Based on previous years, Westman said, pieces should sell for $5 to $50. The Martha Gault Art Society, which sponsors the sale, takes a 10 percent commission from members and 20 percent from non-members, she said.
"Students usually are happy with the number of pieces sold," Westman said.
Students selected which of their works to sell and are required to set them up in the gallery.
Artists said the sale gives them a chance to tell their story and show their artistic calling.
"Selling artwork is more than making some extra cash," said Santana Woodring, an art major from Ridgeway who creates figure studies in marker. "It is a chance to spread your ideas and share your visual philosophy with one or possible many persons. Similar to a writer, a visual artist has stories to tell." Woodring said her story, like many artists, is one of personal experiences, triumphs and losses. "It is important for an artist to show and sell work to bring about career advancement and validity to the artwork," she said. "This demonstrates that people in the past have agreed with ideas presented to them."
She said the SRU art department has a wonderful team of professors who help students begin to build a resume of art exhibitions and a top-notch portfolio.
"Students made paintings this semester that are now in a show titled 'Three X Three' in Plano, Texas," she said. "So, making work is only the beginning.
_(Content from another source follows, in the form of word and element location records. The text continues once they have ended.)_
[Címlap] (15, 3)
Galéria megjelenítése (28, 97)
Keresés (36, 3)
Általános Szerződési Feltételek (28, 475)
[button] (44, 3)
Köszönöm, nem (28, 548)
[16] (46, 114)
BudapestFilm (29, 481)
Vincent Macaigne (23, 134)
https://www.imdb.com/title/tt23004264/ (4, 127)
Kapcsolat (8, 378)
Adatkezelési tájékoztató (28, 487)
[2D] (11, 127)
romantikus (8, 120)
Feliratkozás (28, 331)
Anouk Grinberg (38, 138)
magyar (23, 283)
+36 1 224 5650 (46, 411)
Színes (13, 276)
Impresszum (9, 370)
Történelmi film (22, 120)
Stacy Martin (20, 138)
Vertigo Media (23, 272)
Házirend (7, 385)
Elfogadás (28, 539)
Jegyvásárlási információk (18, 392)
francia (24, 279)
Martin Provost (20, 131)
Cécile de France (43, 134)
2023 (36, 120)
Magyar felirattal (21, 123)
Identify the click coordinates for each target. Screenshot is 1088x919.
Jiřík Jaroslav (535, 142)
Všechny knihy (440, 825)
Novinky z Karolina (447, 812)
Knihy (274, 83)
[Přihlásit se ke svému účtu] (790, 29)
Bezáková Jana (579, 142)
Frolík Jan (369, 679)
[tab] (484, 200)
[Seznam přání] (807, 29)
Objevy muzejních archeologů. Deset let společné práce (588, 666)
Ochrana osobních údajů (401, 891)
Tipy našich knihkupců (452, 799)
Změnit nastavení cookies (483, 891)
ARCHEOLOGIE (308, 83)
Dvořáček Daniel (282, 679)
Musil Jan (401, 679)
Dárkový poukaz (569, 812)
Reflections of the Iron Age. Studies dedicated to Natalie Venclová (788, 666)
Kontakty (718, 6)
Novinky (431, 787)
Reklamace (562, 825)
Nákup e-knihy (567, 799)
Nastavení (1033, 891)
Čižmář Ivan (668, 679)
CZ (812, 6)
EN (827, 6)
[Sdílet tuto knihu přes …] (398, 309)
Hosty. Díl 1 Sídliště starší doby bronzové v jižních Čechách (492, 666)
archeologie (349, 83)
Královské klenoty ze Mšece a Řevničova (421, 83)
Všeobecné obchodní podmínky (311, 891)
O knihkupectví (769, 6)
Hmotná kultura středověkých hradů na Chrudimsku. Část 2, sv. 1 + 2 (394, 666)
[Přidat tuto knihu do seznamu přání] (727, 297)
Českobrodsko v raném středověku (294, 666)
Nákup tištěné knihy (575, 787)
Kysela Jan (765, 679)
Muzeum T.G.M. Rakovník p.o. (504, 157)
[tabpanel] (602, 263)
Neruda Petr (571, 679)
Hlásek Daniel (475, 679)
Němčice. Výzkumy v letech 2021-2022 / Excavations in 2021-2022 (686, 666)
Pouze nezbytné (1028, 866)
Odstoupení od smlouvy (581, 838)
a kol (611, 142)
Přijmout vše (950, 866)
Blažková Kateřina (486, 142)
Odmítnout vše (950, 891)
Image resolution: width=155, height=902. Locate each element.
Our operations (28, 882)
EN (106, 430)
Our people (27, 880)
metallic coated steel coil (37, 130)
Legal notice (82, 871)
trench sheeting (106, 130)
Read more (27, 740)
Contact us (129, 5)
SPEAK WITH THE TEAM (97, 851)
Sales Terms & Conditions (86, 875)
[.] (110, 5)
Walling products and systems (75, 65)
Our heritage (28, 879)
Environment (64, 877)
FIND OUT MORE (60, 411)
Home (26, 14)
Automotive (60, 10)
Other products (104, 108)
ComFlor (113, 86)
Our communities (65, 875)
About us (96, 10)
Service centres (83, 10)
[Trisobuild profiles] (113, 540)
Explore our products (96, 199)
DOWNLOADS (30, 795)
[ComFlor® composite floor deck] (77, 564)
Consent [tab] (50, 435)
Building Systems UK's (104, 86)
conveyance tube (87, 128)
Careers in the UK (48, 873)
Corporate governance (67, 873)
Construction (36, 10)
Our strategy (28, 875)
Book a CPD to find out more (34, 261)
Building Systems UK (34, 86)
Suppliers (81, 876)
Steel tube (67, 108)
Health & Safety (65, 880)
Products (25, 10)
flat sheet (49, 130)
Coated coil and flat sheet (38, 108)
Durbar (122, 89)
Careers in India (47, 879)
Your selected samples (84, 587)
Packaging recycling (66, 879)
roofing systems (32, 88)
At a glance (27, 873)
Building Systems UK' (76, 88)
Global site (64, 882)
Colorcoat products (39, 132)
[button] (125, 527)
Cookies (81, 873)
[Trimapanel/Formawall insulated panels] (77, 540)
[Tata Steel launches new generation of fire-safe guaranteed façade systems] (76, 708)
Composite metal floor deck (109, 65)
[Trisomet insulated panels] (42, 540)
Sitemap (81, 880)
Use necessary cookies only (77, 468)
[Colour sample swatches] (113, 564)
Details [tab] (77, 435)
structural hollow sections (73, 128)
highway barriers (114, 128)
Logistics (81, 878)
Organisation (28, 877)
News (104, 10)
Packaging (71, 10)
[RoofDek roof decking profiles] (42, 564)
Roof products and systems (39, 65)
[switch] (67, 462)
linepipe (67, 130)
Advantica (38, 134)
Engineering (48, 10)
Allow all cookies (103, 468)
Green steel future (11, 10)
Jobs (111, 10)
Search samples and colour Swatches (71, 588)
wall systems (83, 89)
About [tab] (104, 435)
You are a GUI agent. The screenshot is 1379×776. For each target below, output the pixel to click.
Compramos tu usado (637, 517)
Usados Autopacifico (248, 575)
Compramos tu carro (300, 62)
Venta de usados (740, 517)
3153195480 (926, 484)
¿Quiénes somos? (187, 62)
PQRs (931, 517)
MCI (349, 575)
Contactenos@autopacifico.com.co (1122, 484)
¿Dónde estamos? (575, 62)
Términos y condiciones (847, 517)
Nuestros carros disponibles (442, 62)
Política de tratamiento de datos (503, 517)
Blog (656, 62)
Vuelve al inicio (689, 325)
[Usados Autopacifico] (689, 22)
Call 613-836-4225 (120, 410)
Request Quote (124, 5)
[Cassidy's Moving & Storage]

Showing and selling work is what determines who defines you as an artist, and what you define as art." Students put finishing touches on their work this week in Art Building I, while Heather Hertel, SRU assistant professor of art, talked about the sale during her "Upper Level Painting" class.
Mauricia Torres, an art major from New Castle and student in Hertel's class, worked on a watercolor Wednesday. She said she would display pieces from a watercolor sketchbook she has been working on six months. "For me personally, the sale is about the exposure it provides," she said. "This is what some of us have chosen to dedicate our lives to and being able to connect with people by selling your art is a big part of that." Torres said art has been a passion for her since childhood. She hopes to teach art and creative drama and continue producing intermedia art, which uses the arts to address human social causes.
"Art has always been a constant in my life," she said. "Visual art appeals to me in particular because I like to know that whether I'm in Slippery Rock or the Himalayas I can still bring something beautiful into the world.
She said SRU art professors give students room to develop as artists. "For those just starting out in art, they are given pretty solid ground work," she said. "For the rest who've been practicing in a specific medium for awhile they're given criticism, feedback, and a wealth of information to help them progress to the next level." Hours for the Student Art Sale are noon to 5 p.m.